С целью изучения роли матриксных металлопротеиназ в генезе ПСП, определяли методом ИФА содержание желатиназы В (ММР9) в сыворотке крови больных и добровольцев контрольной группы. Уровень ММР9 был повышен у всех пациентов основной группы (287,4 ± 3,7 нг/мл) в сравнении с контрольной (202,1 ± 10,83нг/мл). Различия в группах были статистически достоверны.

Уровень монооксида азота оценивали, определяя фотоколориметрическим методом суммарную концентрацию метаболитов NO в крови пациентов. Референтными считали значения, полученные при обследовании добровольцев контрольной группы (NO 11,8 ± 0,9 мкмоль/л). У пациентов основной группы, перенесших эпизод СП, концентрация стабильных метаболитов оксида азота в крови достоверно превышала таковую у лиц контрольной группы (NO 49,6 ± 3,3 мкмоль/л).

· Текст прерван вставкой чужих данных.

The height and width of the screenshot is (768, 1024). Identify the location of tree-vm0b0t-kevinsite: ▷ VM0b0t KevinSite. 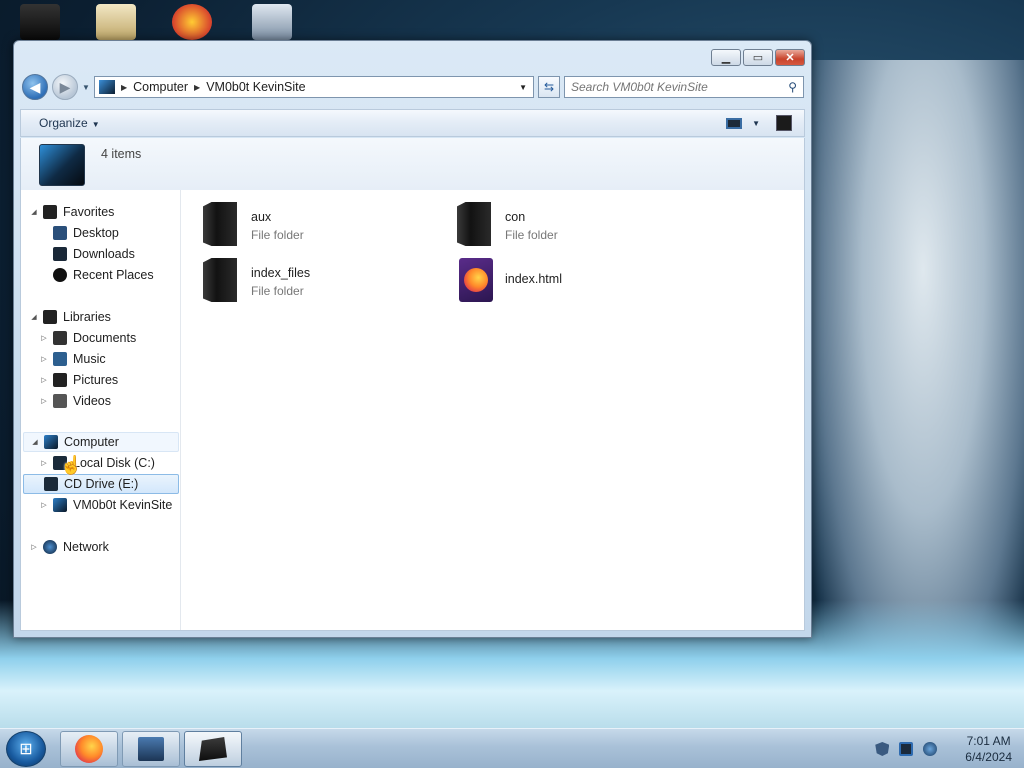
(106, 505).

Известно, что спектр биологического действия оксида азота в респираторном тракте напрямую зависит от его концентрации. Избыточная концентрация NO способствует развитию воспалительного процесса, оказывая цитотоксическое и проапоптическое действие за счёт повреждения ДНК и ингибирования митохондриального дыхания.

Выводы

Таким образом, у пациентов с буллезной эмфиземой лёгких, осложнённой одним или несколькими эпизодами спонтанного пневмоторакса, выявлен высокий уровень VEGF и MMP9 плазмы крови в сравнении со здоровыми добровольцами. Измерение концентрации VEGF и рост уровня оксида азота могу являться маркером неадекватного процесса ремоделирования лёгочной ткани с прогрессирующим фиброзом, нарушением эластических свойств и механической прочности соединительной ткани. Выбор способа оперативного вмешательства не оказывал влияния на показатели VEGF, MMP9 и NO в группах.